Saved data entries:
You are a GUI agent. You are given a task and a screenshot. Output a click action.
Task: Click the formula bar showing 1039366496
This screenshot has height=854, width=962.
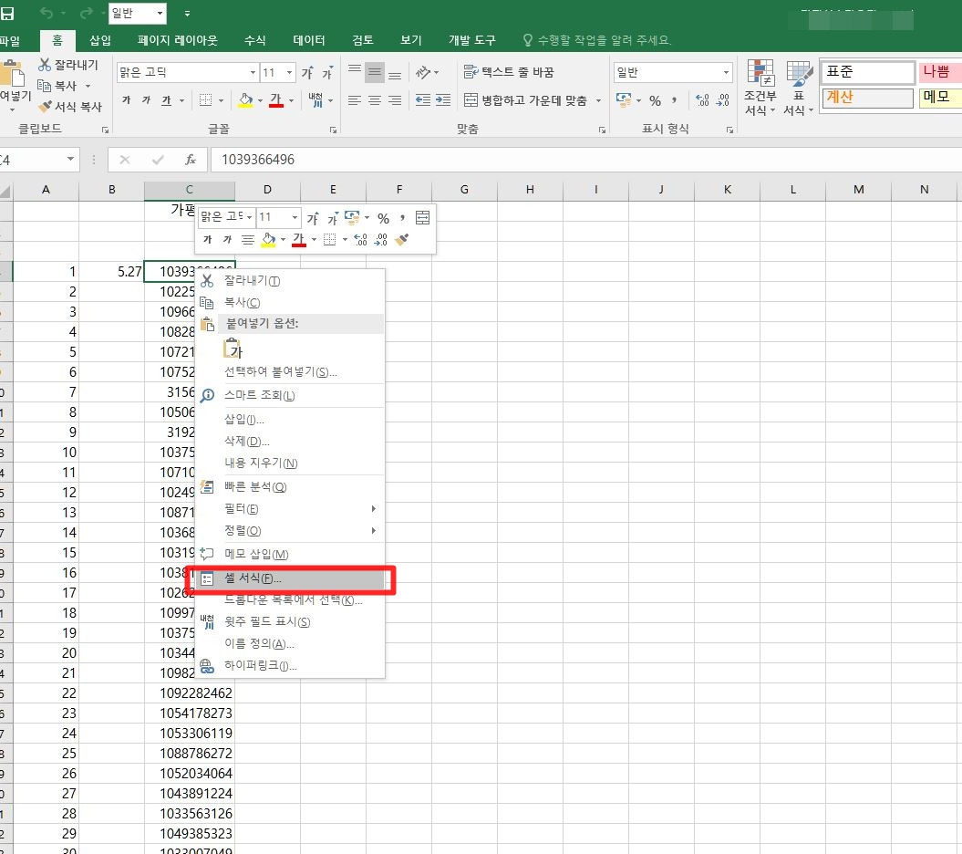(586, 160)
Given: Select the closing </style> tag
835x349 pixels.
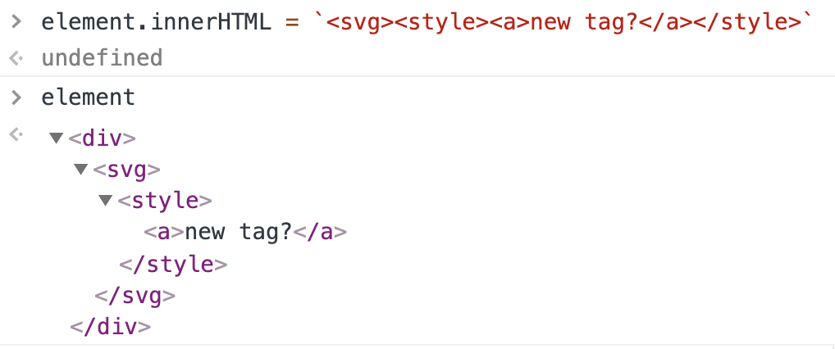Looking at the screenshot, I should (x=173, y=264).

Task objective: The response must restate exactly the lines from the one containing "Task: Click the" through the end of the records above and must leave out all pictures.

Reply:
Task: Click the formula bar showing 1039366496
This screenshot has height=854, width=962.
(586, 160)
Given: Select the closing </style> tag
835x349 pixels.
Looking at the screenshot, I should (x=173, y=264).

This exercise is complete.